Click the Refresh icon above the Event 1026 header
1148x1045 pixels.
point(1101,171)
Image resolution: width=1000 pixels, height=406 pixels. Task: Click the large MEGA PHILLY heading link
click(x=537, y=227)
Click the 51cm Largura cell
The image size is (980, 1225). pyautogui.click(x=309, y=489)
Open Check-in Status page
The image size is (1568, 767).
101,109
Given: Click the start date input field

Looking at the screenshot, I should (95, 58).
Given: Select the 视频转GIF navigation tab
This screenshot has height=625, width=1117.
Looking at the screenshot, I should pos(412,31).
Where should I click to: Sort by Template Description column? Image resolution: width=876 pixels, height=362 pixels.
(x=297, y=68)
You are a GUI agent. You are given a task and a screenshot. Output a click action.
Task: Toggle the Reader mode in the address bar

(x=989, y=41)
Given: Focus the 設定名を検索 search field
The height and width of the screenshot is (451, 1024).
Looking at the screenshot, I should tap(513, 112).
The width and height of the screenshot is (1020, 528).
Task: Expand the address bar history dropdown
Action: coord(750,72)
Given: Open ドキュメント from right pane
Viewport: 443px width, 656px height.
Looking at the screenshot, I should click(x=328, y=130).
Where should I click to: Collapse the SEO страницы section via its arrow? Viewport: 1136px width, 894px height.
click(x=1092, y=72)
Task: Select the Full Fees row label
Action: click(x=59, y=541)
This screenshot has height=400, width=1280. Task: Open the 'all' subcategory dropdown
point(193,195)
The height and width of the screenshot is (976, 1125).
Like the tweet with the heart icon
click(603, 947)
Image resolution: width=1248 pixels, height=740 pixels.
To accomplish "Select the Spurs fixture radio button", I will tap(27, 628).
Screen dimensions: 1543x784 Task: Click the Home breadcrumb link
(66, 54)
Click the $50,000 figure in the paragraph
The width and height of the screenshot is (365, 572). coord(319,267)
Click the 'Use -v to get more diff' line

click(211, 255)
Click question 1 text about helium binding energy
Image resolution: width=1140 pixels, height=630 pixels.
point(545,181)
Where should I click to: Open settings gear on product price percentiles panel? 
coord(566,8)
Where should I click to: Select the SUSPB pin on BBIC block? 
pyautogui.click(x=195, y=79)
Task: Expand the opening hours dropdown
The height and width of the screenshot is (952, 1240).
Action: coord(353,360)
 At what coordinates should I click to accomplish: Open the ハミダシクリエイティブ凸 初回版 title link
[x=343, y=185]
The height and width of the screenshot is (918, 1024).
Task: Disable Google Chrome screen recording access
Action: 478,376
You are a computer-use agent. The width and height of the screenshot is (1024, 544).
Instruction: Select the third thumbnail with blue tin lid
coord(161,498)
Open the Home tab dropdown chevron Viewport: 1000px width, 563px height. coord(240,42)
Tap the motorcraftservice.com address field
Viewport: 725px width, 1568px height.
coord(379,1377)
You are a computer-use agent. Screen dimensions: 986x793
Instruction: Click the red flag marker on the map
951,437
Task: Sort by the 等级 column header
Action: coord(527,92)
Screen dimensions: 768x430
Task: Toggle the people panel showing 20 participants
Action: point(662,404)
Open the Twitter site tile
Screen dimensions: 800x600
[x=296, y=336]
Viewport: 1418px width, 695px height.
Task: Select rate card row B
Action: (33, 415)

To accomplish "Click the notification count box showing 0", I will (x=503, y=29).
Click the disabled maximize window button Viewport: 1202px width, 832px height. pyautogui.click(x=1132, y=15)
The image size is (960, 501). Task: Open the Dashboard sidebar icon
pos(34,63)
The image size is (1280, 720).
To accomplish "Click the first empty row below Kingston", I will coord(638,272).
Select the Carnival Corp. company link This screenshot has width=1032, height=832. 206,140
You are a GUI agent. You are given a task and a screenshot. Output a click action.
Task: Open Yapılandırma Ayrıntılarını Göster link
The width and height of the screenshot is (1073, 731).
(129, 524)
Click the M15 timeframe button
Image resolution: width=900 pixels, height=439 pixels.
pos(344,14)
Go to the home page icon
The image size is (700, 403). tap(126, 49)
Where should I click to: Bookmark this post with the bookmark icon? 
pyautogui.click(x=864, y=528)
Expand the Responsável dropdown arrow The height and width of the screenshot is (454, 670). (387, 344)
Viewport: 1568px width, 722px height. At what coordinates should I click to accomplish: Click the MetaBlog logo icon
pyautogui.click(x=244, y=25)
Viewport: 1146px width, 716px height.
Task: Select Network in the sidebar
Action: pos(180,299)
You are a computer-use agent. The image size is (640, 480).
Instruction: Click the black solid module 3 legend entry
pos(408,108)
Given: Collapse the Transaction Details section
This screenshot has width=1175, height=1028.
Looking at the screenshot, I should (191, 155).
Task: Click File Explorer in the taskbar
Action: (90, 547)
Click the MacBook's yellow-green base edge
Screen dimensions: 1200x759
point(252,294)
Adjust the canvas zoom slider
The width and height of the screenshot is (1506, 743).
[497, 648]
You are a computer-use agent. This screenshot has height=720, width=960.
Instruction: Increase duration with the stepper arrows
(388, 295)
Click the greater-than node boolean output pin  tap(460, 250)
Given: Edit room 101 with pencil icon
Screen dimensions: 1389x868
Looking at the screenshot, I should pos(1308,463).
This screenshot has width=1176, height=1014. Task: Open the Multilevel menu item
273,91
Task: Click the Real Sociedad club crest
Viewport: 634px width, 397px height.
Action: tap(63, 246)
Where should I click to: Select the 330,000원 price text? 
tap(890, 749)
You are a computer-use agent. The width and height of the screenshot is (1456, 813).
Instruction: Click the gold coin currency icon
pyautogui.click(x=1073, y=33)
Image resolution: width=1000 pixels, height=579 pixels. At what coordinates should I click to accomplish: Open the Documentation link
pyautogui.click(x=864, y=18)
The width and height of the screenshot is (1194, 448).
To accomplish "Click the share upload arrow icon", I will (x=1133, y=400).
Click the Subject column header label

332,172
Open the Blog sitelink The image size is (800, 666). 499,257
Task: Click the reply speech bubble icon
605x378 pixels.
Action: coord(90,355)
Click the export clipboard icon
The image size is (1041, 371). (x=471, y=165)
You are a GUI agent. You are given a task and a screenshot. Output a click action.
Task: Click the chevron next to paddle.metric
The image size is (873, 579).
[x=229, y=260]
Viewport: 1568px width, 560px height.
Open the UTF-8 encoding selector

※ ※ ※

→ **INSTRUCTIONS FOR THE TASK**
The records are to be duplicated in full, with every word kept exactly.

→ **SOLUTION TO THE EXERCISE**
Click the Refresh icon above the Event 1026 header
1148x1045 pixels.
point(1101,171)
Image resolution: width=1000 pixels, height=406 pixels. Task: Click the large MEGA PHILLY heading link
click(x=537, y=227)
Click the 51cm Largura cell
The image size is (980, 1225). pyautogui.click(x=309, y=489)
Open Check-in Status page
The image size is (1568, 767).
101,109
Given: Click the start date input field

Looking at the screenshot, I should (95, 58).
Given: Select the 视频转GIF navigation tab
This screenshot has height=625, width=1117.
Looking at the screenshot, I should pos(412,31).
Where should I click to: Sort by Template Description column? Image resolution: width=876 pixels, height=362 pixels.
(x=297, y=68)
You are a GUI agent. You are given a task and a screenshot. Output a click action.
Task: Toggle the Reader mode in the address bar

(x=989, y=41)
Given: Focus the 設定名を検索 search field
The height and width of the screenshot is (451, 1024).
Looking at the screenshot, I should tap(513, 112).
The width and height of the screenshot is (1020, 528).
Task: Expand the address bar history dropdown
Action: coord(750,72)
Given: Open ドキュメント from right pane
Viewport: 443px width, 656px height.
Looking at the screenshot, I should click(x=328, y=130).
Where should I click to: Collapse the SEO страницы section via its arrow? Viewport: 1136px width, 894px height.
click(x=1092, y=72)
Task: Select the Full Fees row label
Action: click(x=59, y=541)
This screenshot has height=400, width=1280. Task: Open the 'all' subcategory dropdown
point(193,195)
The height and width of the screenshot is (976, 1125).
Like the tweet with the heart icon
click(603, 947)
Image resolution: width=1248 pixels, height=740 pixels.
To accomplish "Select the Spurs fixture radio button", I will tap(27, 628).
Screen dimensions: 1543x784 Task: Click the Home breadcrumb link
(66, 54)
Click the $50,000 figure in the paragraph
The width and height of the screenshot is (365, 572). coord(319,267)
Click the 'Use -v to get more diff' line

click(211, 255)
Click question 1 text about helium binding energy
Image resolution: width=1140 pixels, height=630 pixels.
point(545,181)
Where should I click to: Open settings gear on product price percentiles panel? 
coord(566,8)
Where should I click to: Select the SUSPB pin on BBIC block? 
pyautogui.click(x=195, y=79)
Task: Expand the opening hours dropdown
The height and width of the screenshot is (952, 1240).
Action: coord(353,360)
 At what coordinates should I click to accomplish: Open the ハミダシクリエイティブ凸 初回版 title link
[x=343, y=185]
The height and width of the screenshot is (918, 1024).
Task: Disable Google Chrome screen recording access
Action: 478,376
You are a computer-use agent. The width and height of the screenshot is (1024, 544).
Instruction: Select the third thumbnail with blue tin lid
coord(161,498)
Open the Home tab dropdown chevron Viewport: 1000px width, 563px height. coord(240,42)
Tap the motorcraftservice.com address field
Viewport: 725px width, 1568px height.
coord(379,1377)
You are a computer-use agent. Screen dimensions: 986x793
Instruction: Click the red flag marker on the map
951,437
Task: Sort by the 等级 column header
Action: coord(527,92)
Screen dimensions: 768x430
Task: Toggle the people panel showing 20 participants
Action: point(662,404)
Open the Twitter site tile
Screen dimensions: 800x600
[x=296, y=336]
Viewport: 1418px width, 695px height.
Task: Select rate card row B
Action: (33, 415)

To accomplish "Click the notification count box showing 0", I will (x=503, y=29).
Click the disabled maximize window button Viewport: 1202px width, 832px height. pyautogui.click(x=1132, y=15)
The image size is (960, 501). Task: Open the Dashboard sidebar icon
pos(34,63)
The image size is (1280, 720).
To accomplish "Click the first empty row below Kingston", I will coord(638,272).
Select the Carnival Corp. company link This screenshot has width=1032, height=832. 206,140
You are a GUI agent. You are given a task and a screenshot. Output a click action.
Task: Open Yapılandırma Ayrıntılarını Göster link
The width and height of the screenshot is (1073, 731).
(129, 524)
Click the M15 timeframe button
Image resolution: width=900 pixels, height=439 pixels.
pos(344,14)
Go to the home page icon
The image size is (700, 403). tap(126, 49)
Where should I click to: Bookmark this post with the bookmark icon? 
pyautogui.click(x=864, y=528)
Expand the Responsável dropdown arrow The height and width of the screenshot is (454, 670). (387, 344)
Viewport: 1568px width, 722px height. At what coordinates should I click to accomplish: Click the MetaBlog logo icon
pyautogui.click(x=244, y=25)
Viewport: 1146px width, 716px height.
Task: Select Network in the sidebar
Action: pos(180,299)
You are a computer-use agent. The image size is (640, 480).
Instruction: Click the black solid module 3 legend entry
pos(408,108)
Given: Collapse the Transaction Details section
This screenshot has width=1175, height=1028.
Looking at the screenshot, I should (191, 155).
Task: Click File Explorer in the taskbar
Action: (90, 547)
Click the MacBook's yellow-green base edge
Screen dimensions: 1200x759
point(252,294)
Adjust the canvas zoom slider
The width and height of the screenshot is (1506, 743).
[497, 648]
You are a computer-use agent. This screenshot has height=720, width=960.
Instruction: Increase duration with the stepper arrows
(388, 295)
Click the greater-than node boolean output pin  tap(460, 250)
Given: Edit room 101 with pencil icon
Screen dimensions: 1389x868
Looking at the screenshot, I should pos(1308,463).
This screenshot has width=1176, height=1014. Task: Open the Multilevel menu item
273,91
Task: Click the Real Sociedad club crest
Viewport: 634px width, 397px height.
Action: tap(63, 246)
Where should I click to: Select the 330,000원 price text? 
tap(890, 749)
You are a computer-use agent. The width and height of the screenshot is (1456, 813).
Instruction: Click the gold coin currency icon
pyautogui.click(x=1073, y=33)
Image resolution: width=1000 pixels, height=579 pixels. At what coordinates should I click to accomplish: Open the Documentation link
pyautogui.click(x=864, y=18)
The width and height of the screenshot is (1194, 448).
To accomplish "Click the share upload arrow icon", I will (x=1133, y=400).
Click the Subject column header label

332,172
Open the Blog sitelink The image size is (800, 666). 499,257
Task: Click the reply speech bubble icon
605x378 pixels.
Action: coord(90,355)
Click the export clipboard icon
The image size is (1041, 371). (x=471, y=165)
You are a GUI agent. You are given a task and a screenshot. Output a click action.
Task: Click the chevron next to paddle.metric
The image size is (873, 579).
[x=229, y=260]
Viewport: 1568px width, 560px height.
Open the UTF-8 encoding selector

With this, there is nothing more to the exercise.